Activities:
[A] Decide whether each statement agrees with the article below about the coronavirus surge in Iowa: (i) about half of recent infections in Iowa were caused by the omicron variant; (ii) the number of coronavirus patients in Iowa hospitals on Tuesday night was higher than the December peak; (iii) the omicron variant has been identified in 26 Iowa counties. Answer yes or no for each, and quote the deciding words of the article.
[B] List every number of hospital patients given in the article below about the coronavirus surge in Iowa.
[C] Carry on the article below about the coronavirus surge in Iowa from the point where it stops.

Extracted text:
Health care facilities in Iowa are getting strained by the recent surge in coronavirus cases. (Photo by Go Nakamura/Getty Images)
About half of recent coronavirus infections in Iowa — which are spiking and have reached new heights in Johnson County, for example — have been caused by the omicron variant, according to State Hygienic Lab analyses.
“The surge of delta and omicron cases are stressing our health care system,” said Sarah Ekstrand, a spokesperson for the Iowa Department of Public Health.
The state’s infection rate has nearly doubled since Christmas with a recent average of about 2,800 new cases each day, according to state data.
The rise of omicron
The omicron variant of the coronavirus has now been identified in 26 Iowa counties:
As of Tuesday night, there were 792 people infected by the coronavirus receiving inpatient treatment at Iowa hospitals, an increase from 776 the previous day. That’s less than a recent peak of 843 in December and about half the pandemic peak in November 2020.
However, 157 people had been admitted for hospital treatment in the past day, which is the largest number since December 2020.

Given records:
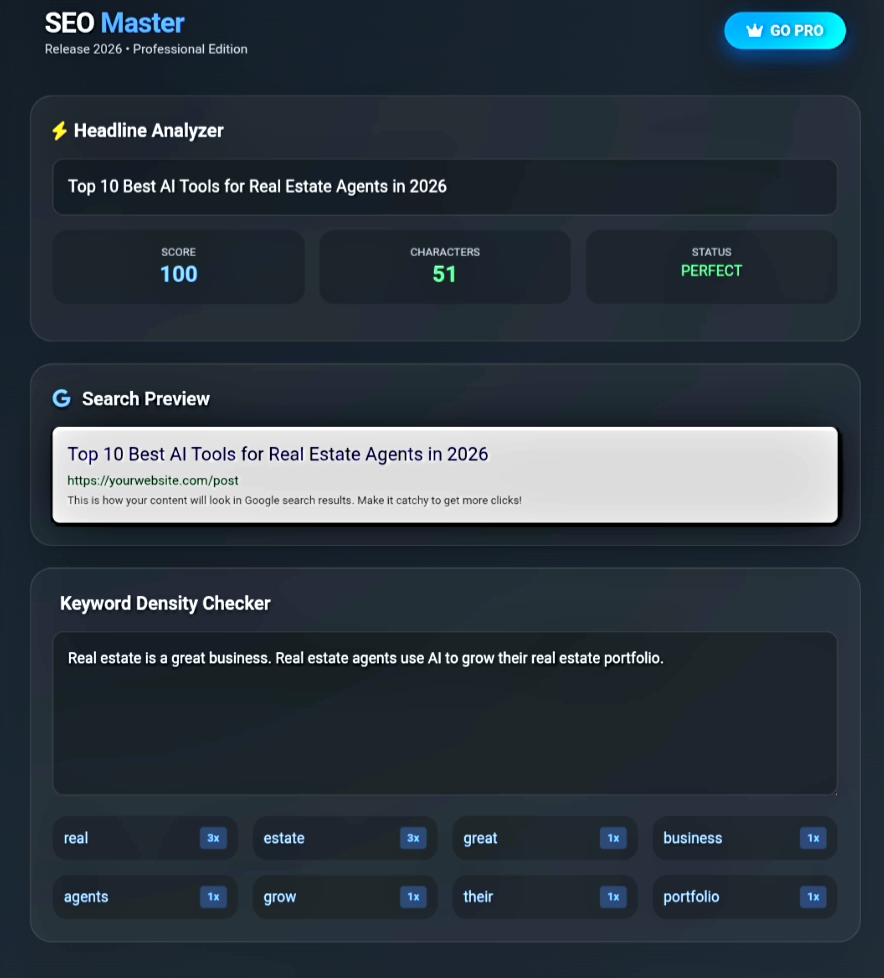Click the STATUS card showing PERFECT
The width and height of the screenshot is (884, 978).
711,266
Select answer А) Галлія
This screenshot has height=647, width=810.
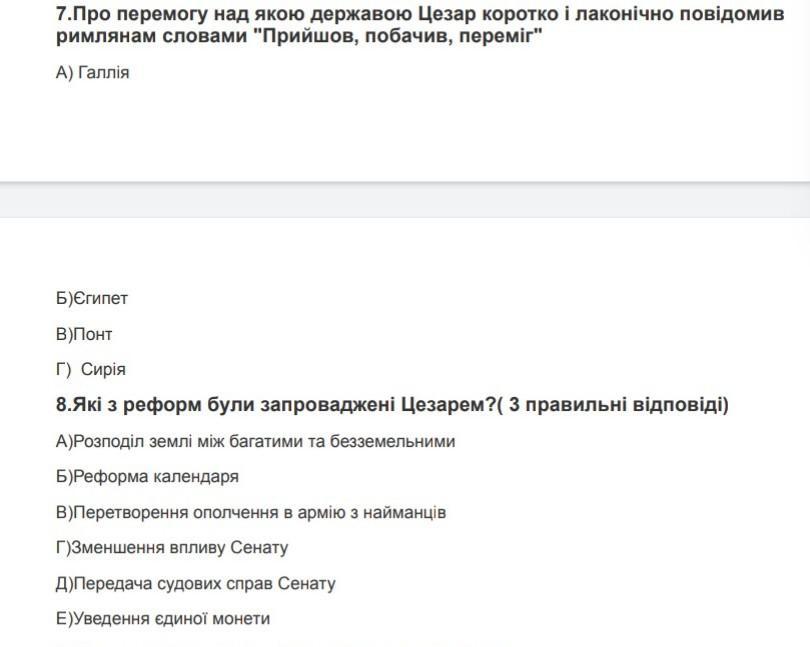(92, 72)
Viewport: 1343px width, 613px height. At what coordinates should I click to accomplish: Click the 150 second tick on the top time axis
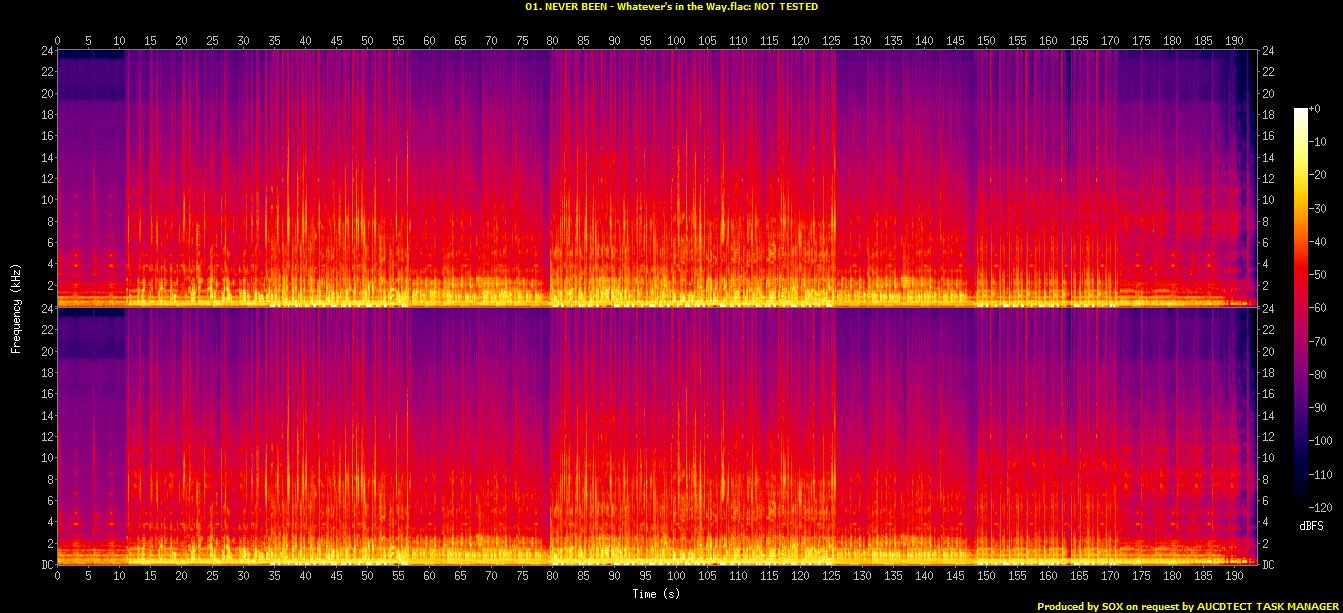pos(987,40)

Expected results:
[A]
(i) Yes: "About half of recent coronavirus infections in Iowa — which are spiking and have reached new heights in Johnson County, for example — have been caused by the omicron variant"
(ii) No: "That’s less than a recent peak of 843 in December"
(iii) Yes: "The omicron variant of the coronavirus has now been identified in 26 Iowa counties"

[B] 792, 776, 843, 157

[C]
Ekstrand insinuated that people who go to emergency rooms for COVID testing are contributing to the health care strains.
“Emergency departments are not the appropriate resource for routine COVID-19 testing and should be reserved for Iowans experiencing medical emergencies,” she said.
Free at-home tests are available for pickup or by mail. The state maintains a guide for testing on its coronavirus website.
The omicron variant has now been officially confirmed in 26 counties spread across the state. The state lab identifies the variant by evaluating coronavirus genes.
The statewide infection rate is higher now than it was for all of 2021, and in Johnson County — where Iowa City is the county seat — it’s higher than it’s ever been, state data show.
“We had 354 come in today,” Danielle Pettit-Majewski, director of Johnson County Public Health, said of confirmed infections in the county. “When I started in August, that’s about what we were getting a week.”
This week, her department abandoned contact tracing — in which health officials notify people who were potentially exposed to an infected person — because it was impossible to keep up with the new cases. And that’s despite Johnson County being the most-vaccinated in the state.
About 70% of the county’s residents are fully vaccinated against the coronavirus, compared with about 59% statewide. Davis County, in far southern Iowa, is the lowest at about 35%. Fewer than half of fully vaccinated Iowans have received booster shots.
Spring semester classes at the University of Iowa and an influx of returning students are still more than a week away for Johnson County.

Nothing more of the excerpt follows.